Activity => Copy the data that follows exactly, and include none of its images.

Information =>
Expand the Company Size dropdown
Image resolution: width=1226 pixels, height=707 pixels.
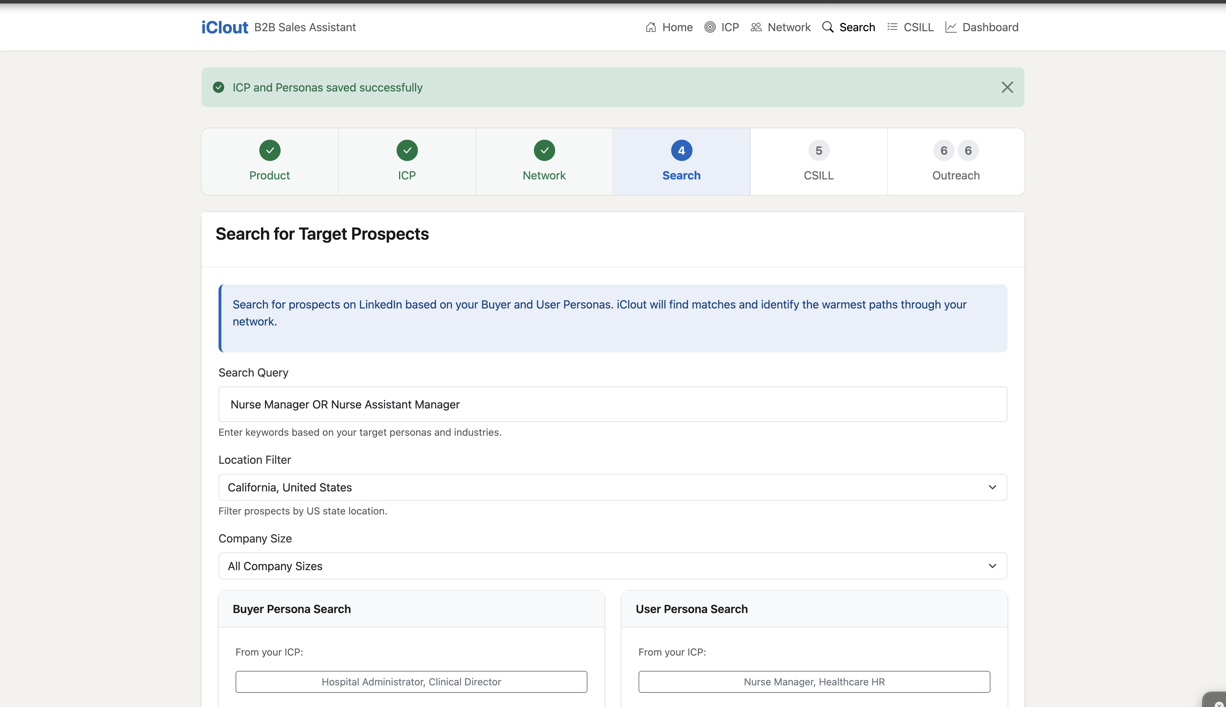[x=612, y=566]
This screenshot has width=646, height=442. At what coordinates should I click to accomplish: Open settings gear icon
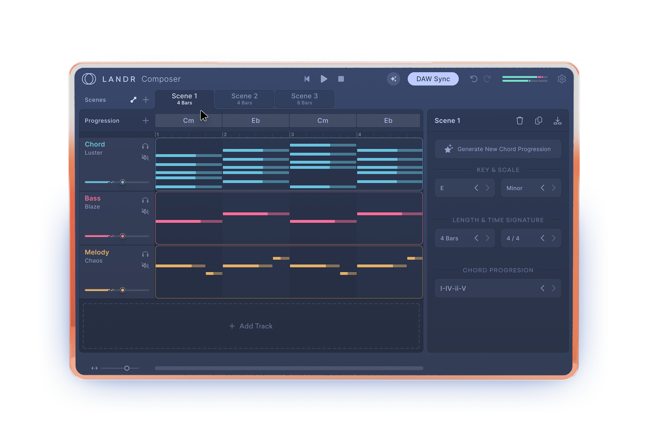click(x=562, y=79)
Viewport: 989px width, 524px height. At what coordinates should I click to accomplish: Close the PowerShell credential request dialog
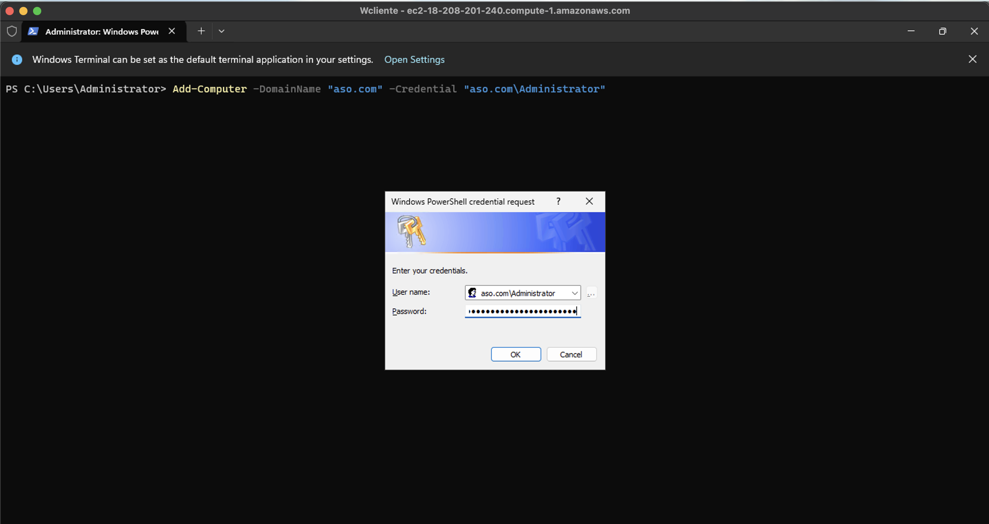(x=589, y=201)
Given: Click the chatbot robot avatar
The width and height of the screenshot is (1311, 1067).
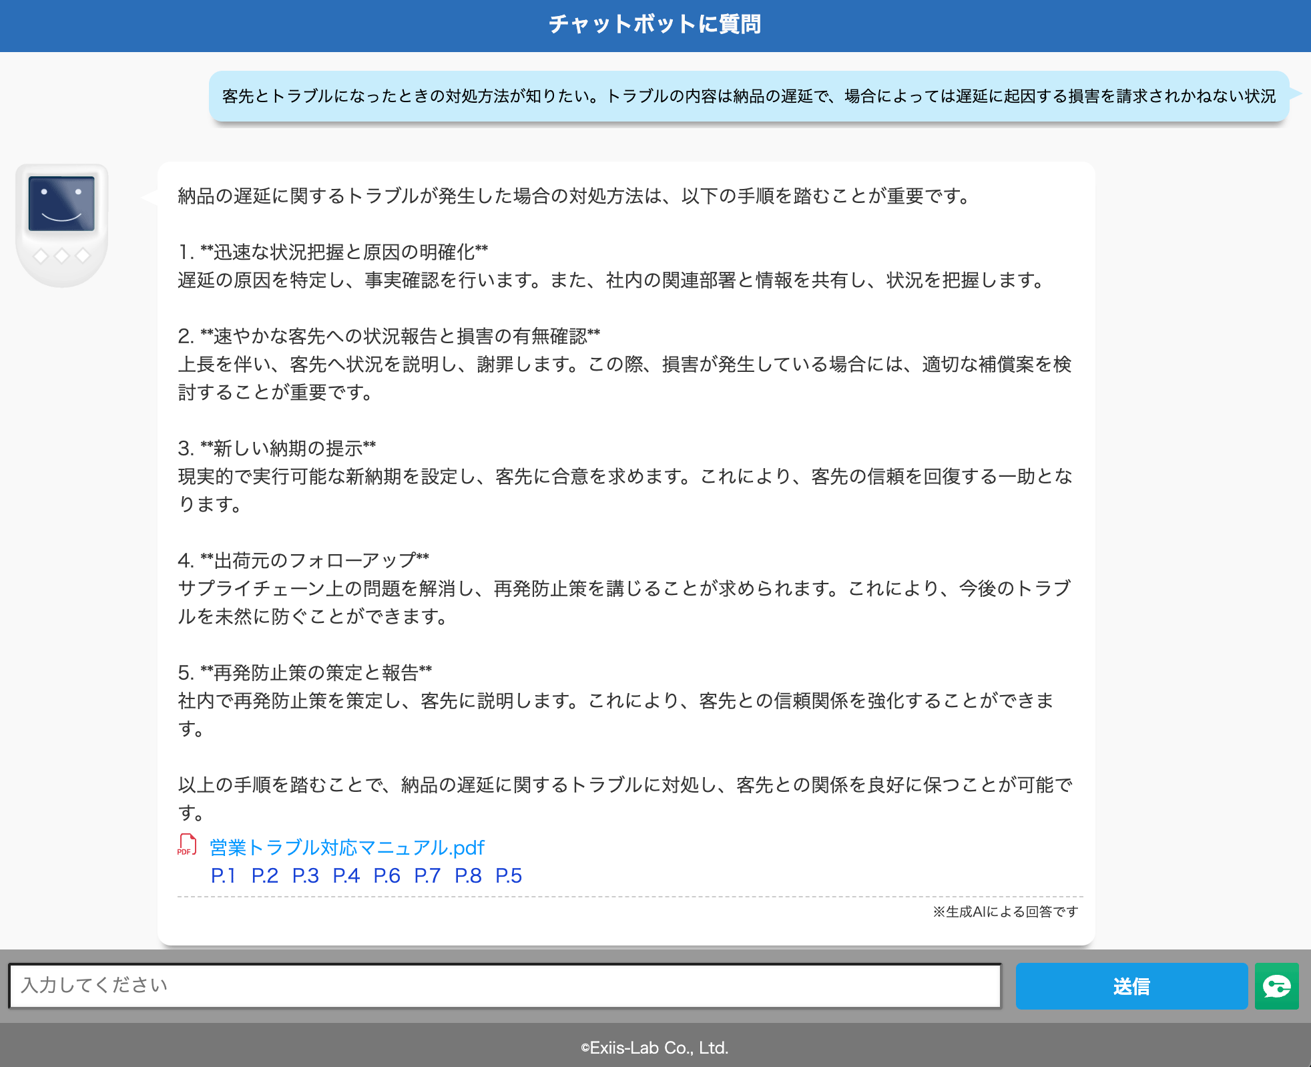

Answer to this problem =>
Expand the Company Size dropdown
Image resolution: width=1226 pixels, height=707 pixels.
[x=612, y=566]
This screenshot has width=646, height=442. At what coordinates should I click to accomplish: Open settings gear icon
click(x=562, y=79)
Viewport: 989px width, 524px height. At what coordinates should I click to accomplish: Close the PowerShell credential request dialog
(x=589, y=201)
Given: Click the chatbot robot avatar
The width and height of the screenshot is (1311, 1067).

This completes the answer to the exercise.